──────── Excerpt provided ────────
> ... on my Macbook Max M5 128 GB

Local development for who? How many of y'all are rocking 128GB of memory? Am I reading Apple's site correctly that it's a $10,000 laptop?

You don't need nearly that much RAM to run Qwen 3.6 27B, though. qwen3.6:27b-q4_K_M is only 17GB, for example.

This is what I run on an M5 MacBook Air 32GB. Works great.

I’m not having it build whole features from scratch, though. I give it pretty explicit instructions closer to the class or function level, and it still saves me an immense amount of time, while I’m very connected to the code that’s written.

Definitely the sweet spot for me.

A 27B model can fit easily on a 32GB VRAM card (e.g. 5090) or a 32GB computer in RAM at FP8/Q8 (unsloth have 28.6GB Q8 files).

For 24GB VRAM cards (e.g. 4090) you can use Q6_K (22.5GB) or Q5_K_M (19.5GB) quants, possibly offloading some of the weights to RAM.

For the 35B model, ofloading to RAM doesn't slow it down much. If you have a nice CPU and a weak GPU, it will be fast enough to use.
──────── Exercise data ────────
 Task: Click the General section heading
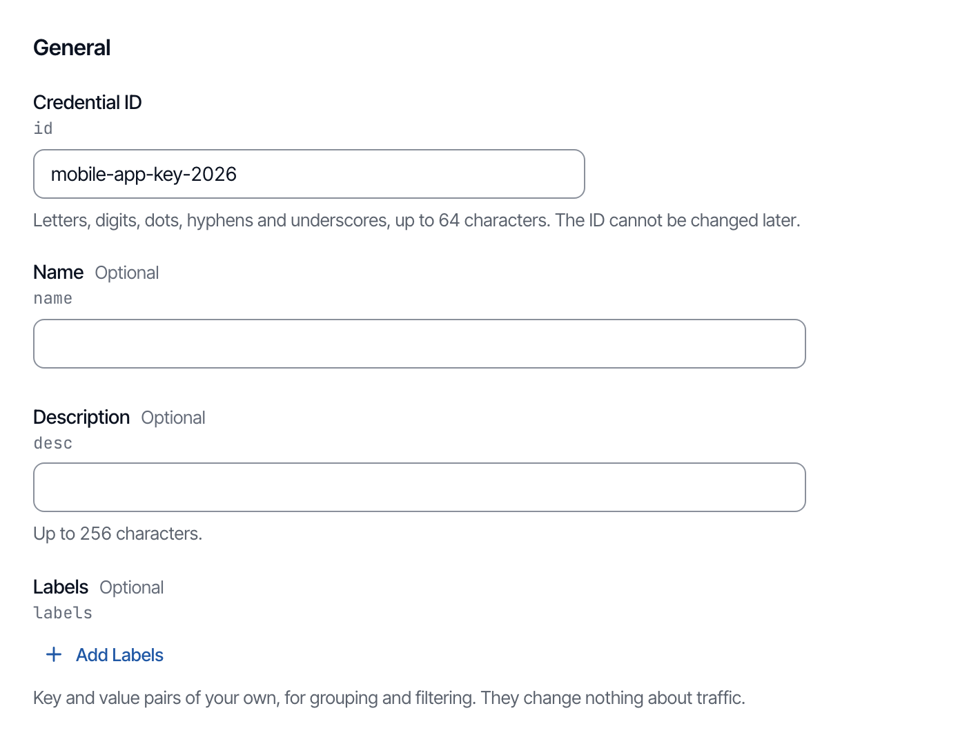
────────
→ What to do:
• a. Translate this sentence from the thread on running Qwen 3.6 27B locally into Spanish: "This is what I run on an M5 MacBook Air 32GB."
• b. In the thread on running Qwen 3.6 27B locally, turn the paragraph beginning "I’m not having it build whole features" into a bulleted list that keeps its main facts.
• c. Return, word for word, the part of the thread on running Qwen 3.6 27B locally starting at "Definitely the sweet" and ending at "28.6GB Q8 files).".
The lines after the thread are separate material and not part of it.

→ Your responses:
• a. Esto es lo que ejecuto en un MacBook Air M5 de 32 GB.

• b.
- It isn't used to build whole features from scratch.
- It gets fairly explicit instructions at about the class or function level.
- It still saves an immense amount of time.
- The writer stays closely connected to the code that's written.

• c.
Definitely the sweet spot for me.

A 27B model can fit easily on a 32GB VRAM card (e.g. 5090) or a 32GB computer in RAM at FP8/Q8 (unsloth have 28.6GB Q8 files).